Жасент сама была поражена тем, что умудрилась забыть о Матильде. Она не знала, что ответить. Лорик тоже о ней не подумал.
– Ты сердишься из-за того, что я отправила тебя к Артемизе в прошлый понедельник, а должна была сделать это намного раньше. Мы с ней обе сглупили! Решили сохранить все в тайне. И могу тебе сказать, что, несмотря на свою болтливость, Артемиза молчала столько лет. Все-таки ей следовало однажды все тебе рассказать. Я, взвесив все «за» и «против», до последнего оттягивала этот момент. И если бы Артемиза, встревожившись, не прибежала ко мне, чтобы сообщить, что ты разозлилась на нее и на меня, я бы не узнала, пошла ли ты к ней.
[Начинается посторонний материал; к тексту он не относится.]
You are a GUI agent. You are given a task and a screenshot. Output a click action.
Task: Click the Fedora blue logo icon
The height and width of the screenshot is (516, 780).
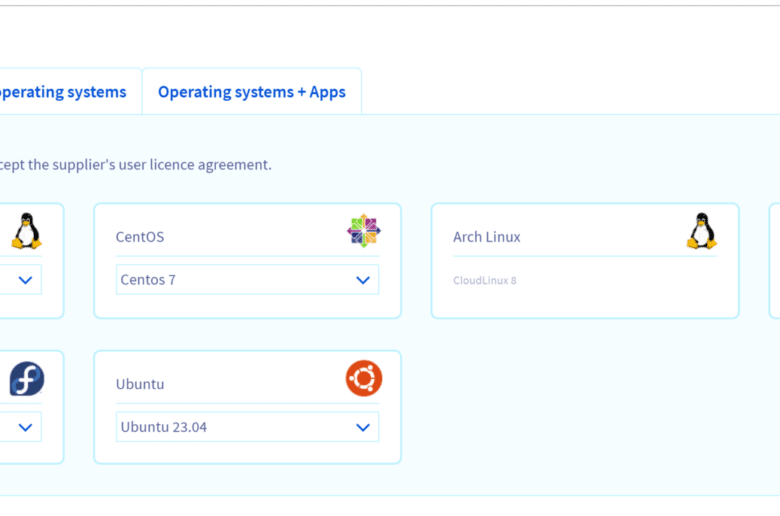click(x=27, y=378)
– Прошу, Матильда, не говори так громко! Сидони на нас смотрит, и Дора тоже. Они еще ничего не знают. Я совсем на тебя не сержусь. Я собиралась зайти к тебе и извиниться. Разговаривая вечером с Пьером, я поняла, что ты хотела защитить нас – Сидони, Лорика и меня. И уж конечно ты – желанный гость на крестинах Тимоте!
– Жасент, не лги, не надо! – отрезала знахарка. – Наслаждайся праздником, долго это не продлится.
С этими словами, похожими на угрозу, Матильда пошла прочь. Жасент догнала ее и увлекла в сторону, в тень колокольни.
– Что не продлится долго? – переспросила она.
– Хорошая погода, голубое небо, зеленая трава, пение птиц. Еще до наступления ночи разразится гроза.
Растерянная Жасент искала в ее словах, по сути невинных, какой-то скрытый смысл.
– Прошу, прости нас и приходи на ферму! – взмолилась она. – Лорик с Дорой накроют праздничный стол! Ты предвидишь грозу? Но какую? Обычную или новую трагедию? Матильда, скажи мне правду, мы ведь были подругами. Мы до сих пор подруги, не так ли?